> Your assignment
Copy out the data word for word, without any of its pictures.

> Listed entries

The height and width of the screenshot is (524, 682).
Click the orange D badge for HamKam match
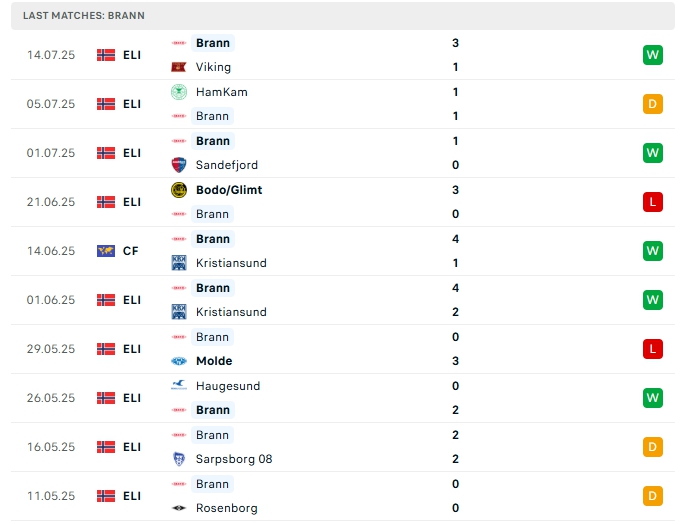(653, 104)
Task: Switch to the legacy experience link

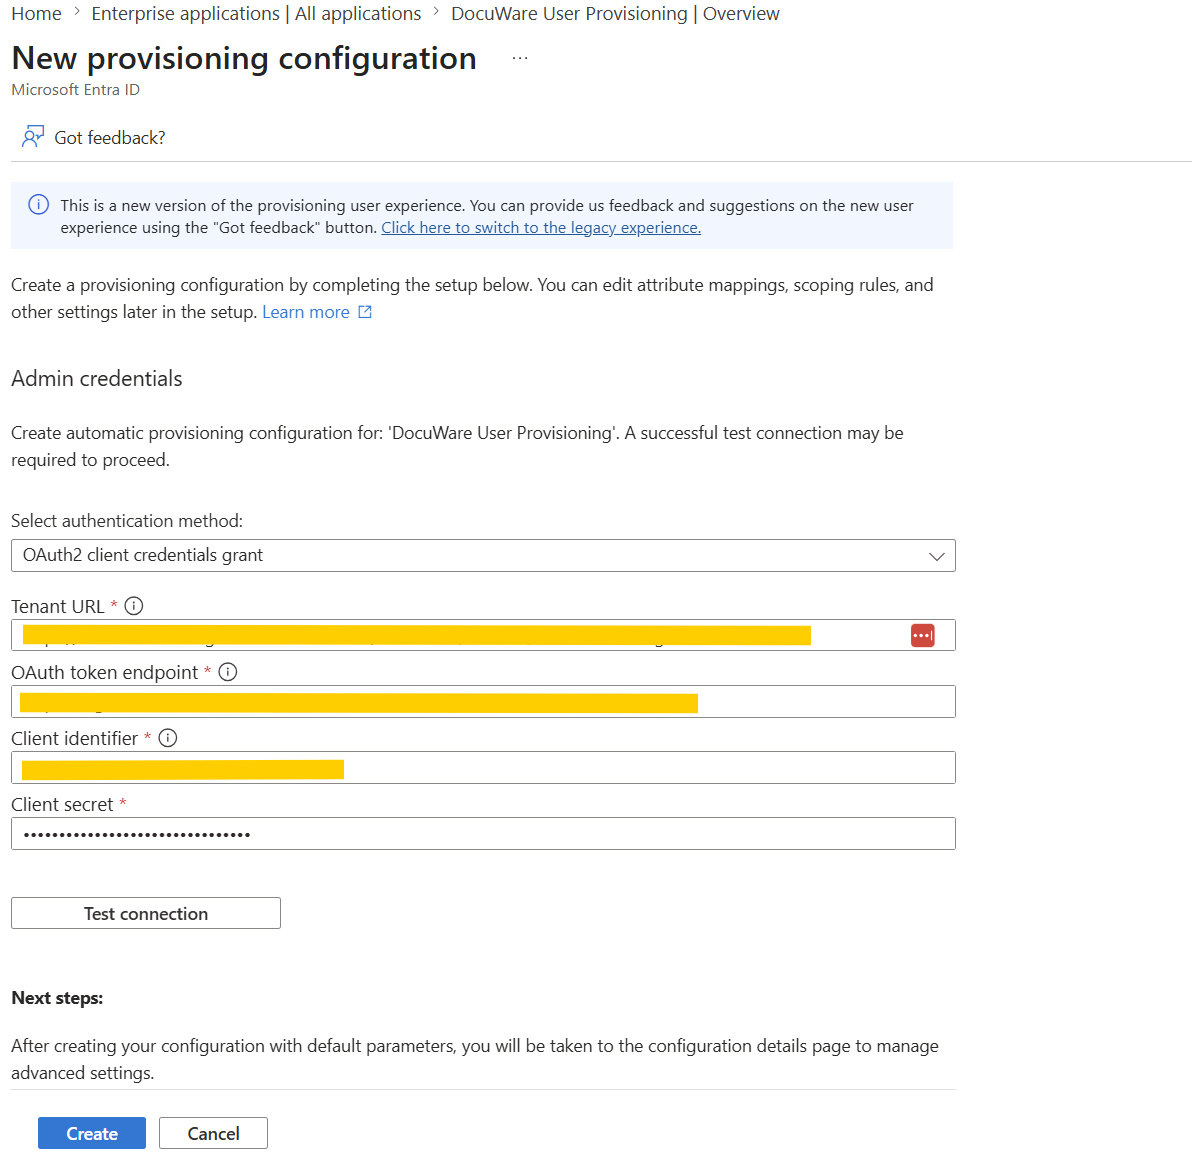Action: [541, 227]
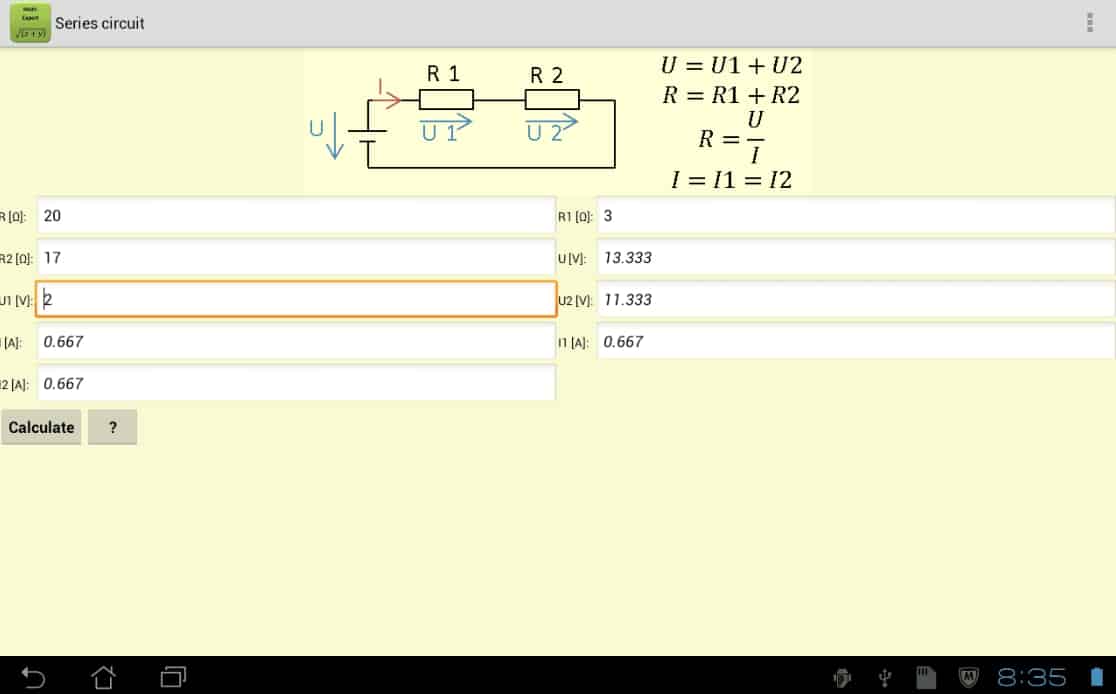1116x694 pixels.
Task: Open the help question mark button
Action: click(112, 427)
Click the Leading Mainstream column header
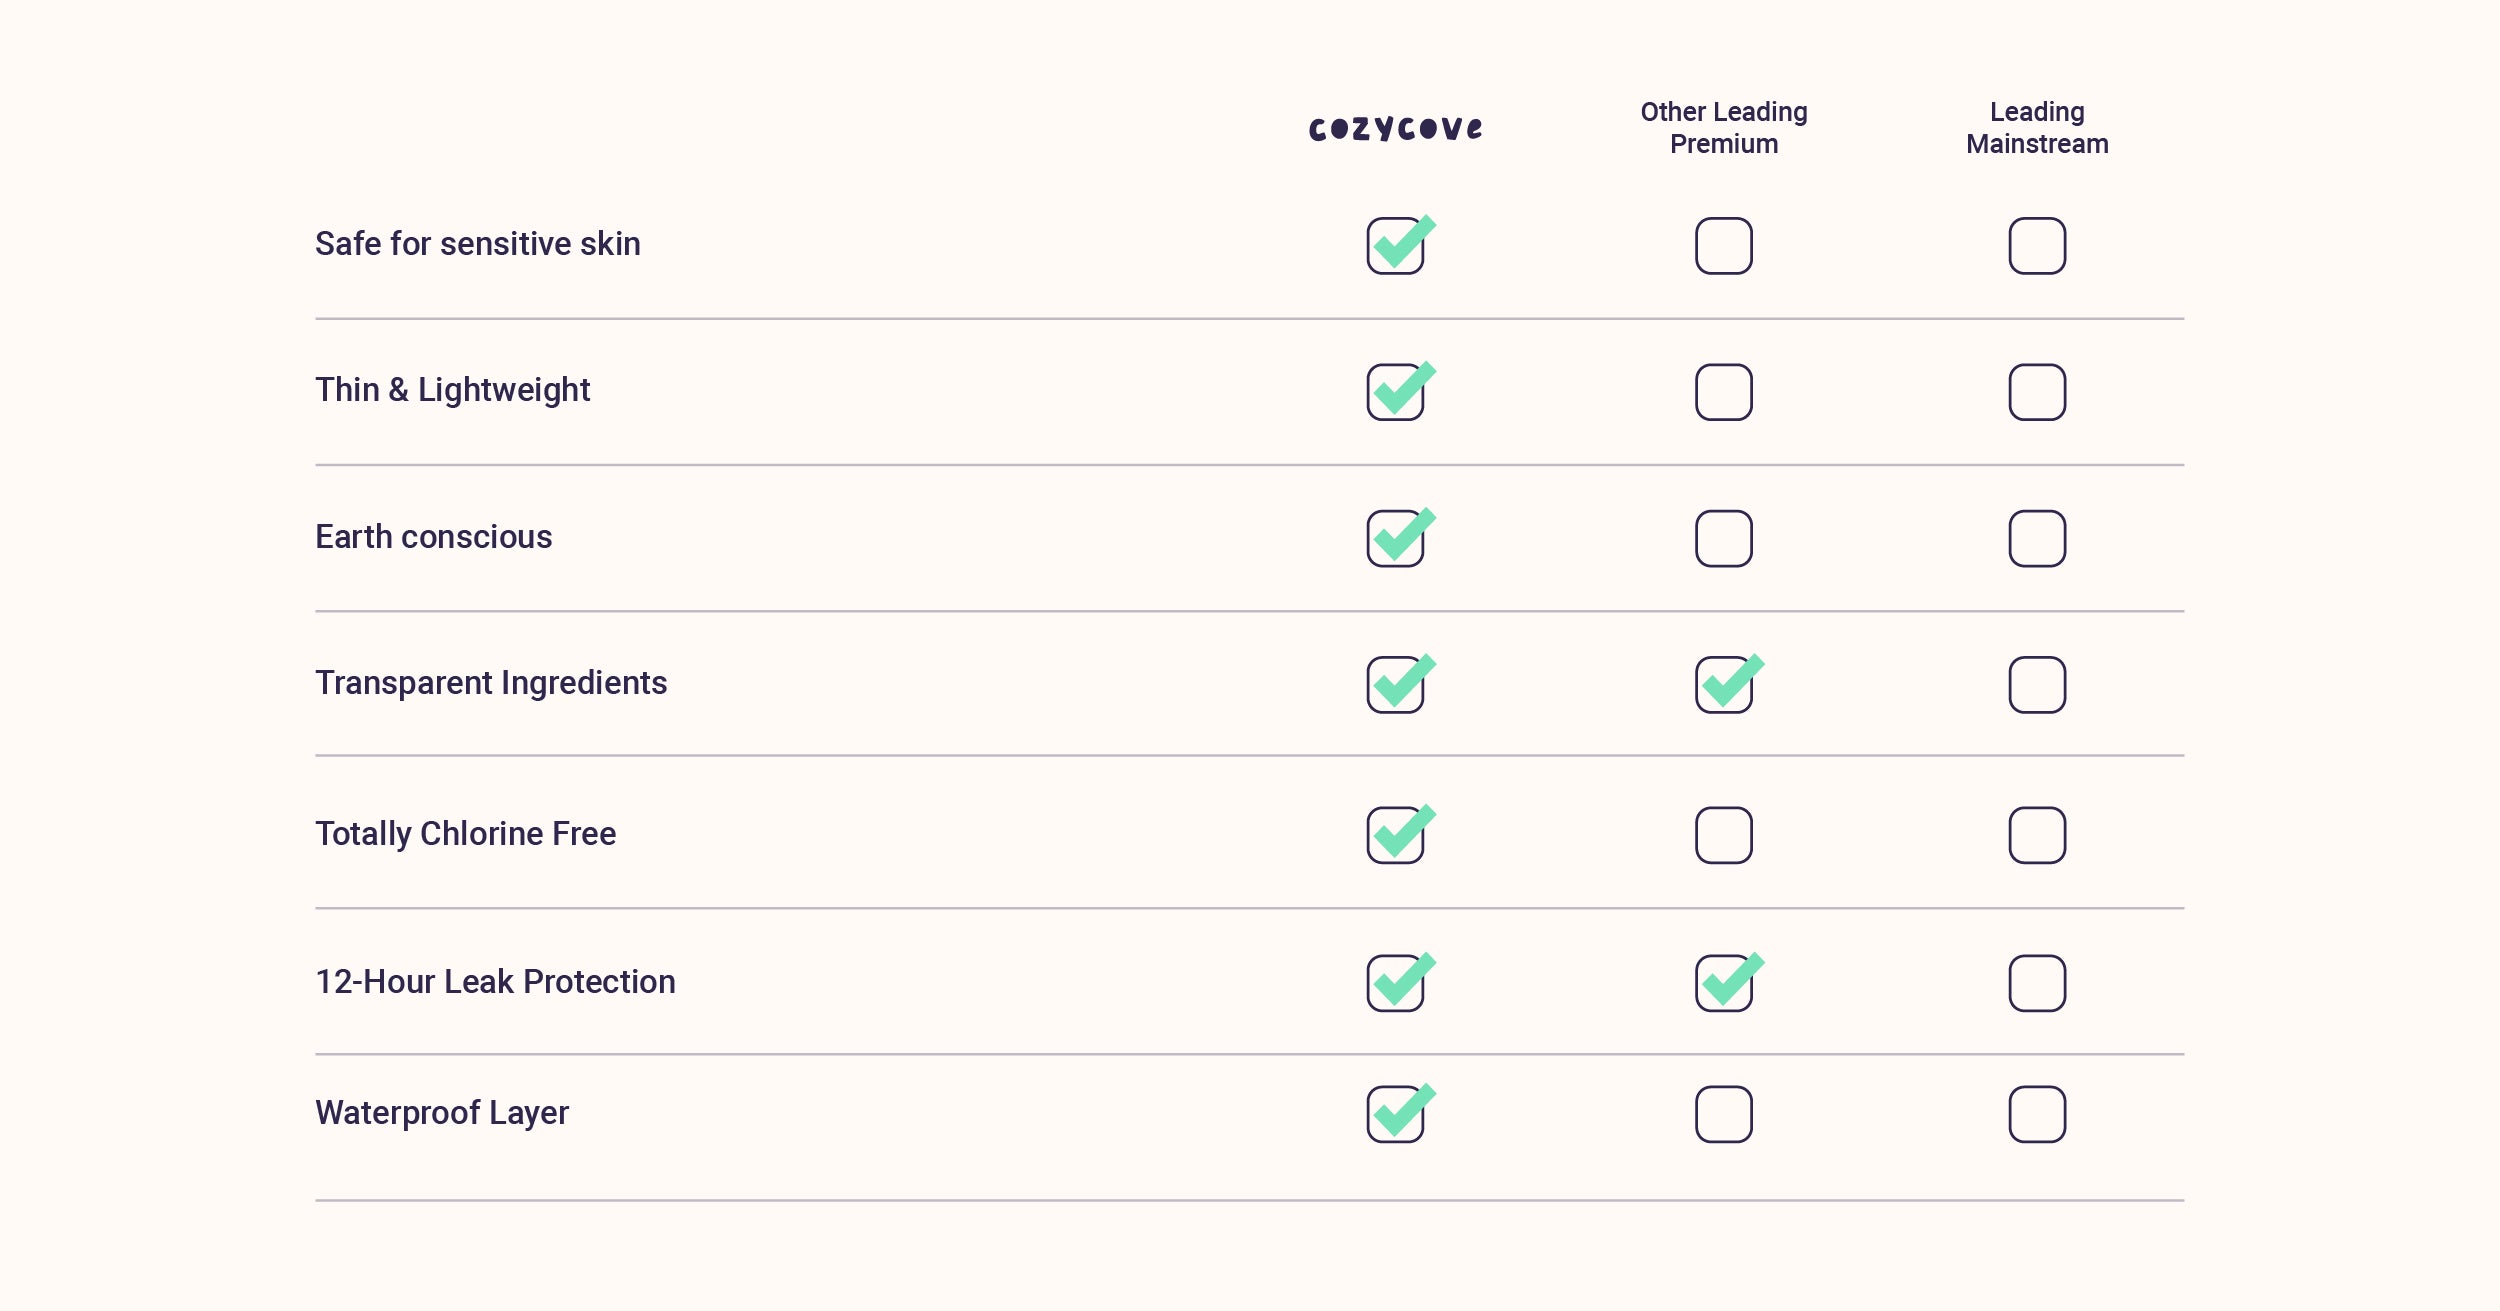This screenshot has height=1311, width=2500. 2036,127
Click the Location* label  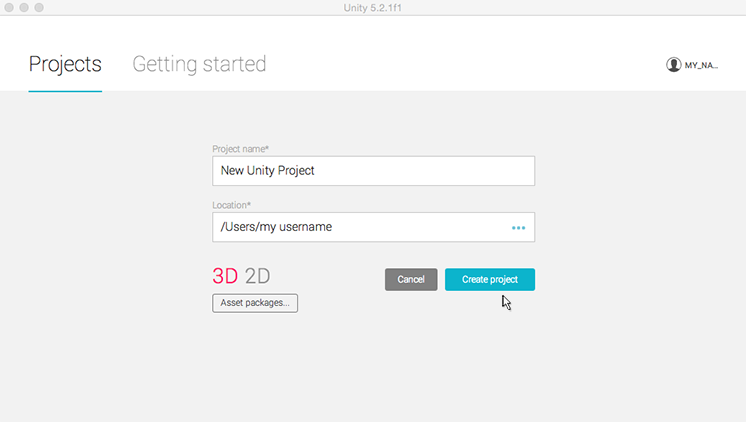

> Result of this task
The height and width of the screenshot is (524, 682).
Click the orange D badge for HamKam match
(653, 104)
Task: Switch to the legacy experience link

Action: [541, 227]
1116x694 pixels.
Task: Open the help question mark button
Action: click(112, 427)
Click the Leading Mainstream column header
This screenshot has height=1311, width=2500. 2036,127
Click the Location* label  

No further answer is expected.